• [PROBLEM DESCRIPTION]:
Starting at the line that contains "You are a GUI" and stopping after the line that contains "click(x=89, y=67)", reproduce those lines alone, requests included, with each coordinate in the answers multiplied by 0.55 and rounded to the nearest whole number, halves rounded up. Leave all other numbers in the entries unchanged.

• [RECORDS FOR PROCESSING]:
◇ ◇ ◇ ◇ ◇ ◇ ◇
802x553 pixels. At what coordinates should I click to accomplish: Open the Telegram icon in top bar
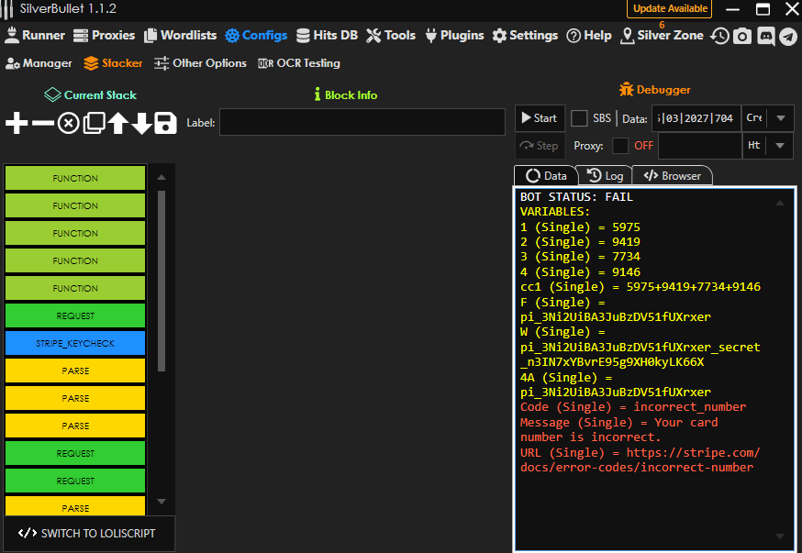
◇ ◇ ◇ ◇ ◇ ◇ ◇
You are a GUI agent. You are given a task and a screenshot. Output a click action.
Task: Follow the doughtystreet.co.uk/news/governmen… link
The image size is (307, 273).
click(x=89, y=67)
◇ ◇ ◇ ◇ ◇ ◇ ◇
• [EXERCISE OUTPUT]:
You are a GUI agent. You are given a task and a screenshot. Output a click action.
Task: Follow the doughtystreet.co.uk/news/governmen… link
The image size is (307, 273).
click(x=49, y=37)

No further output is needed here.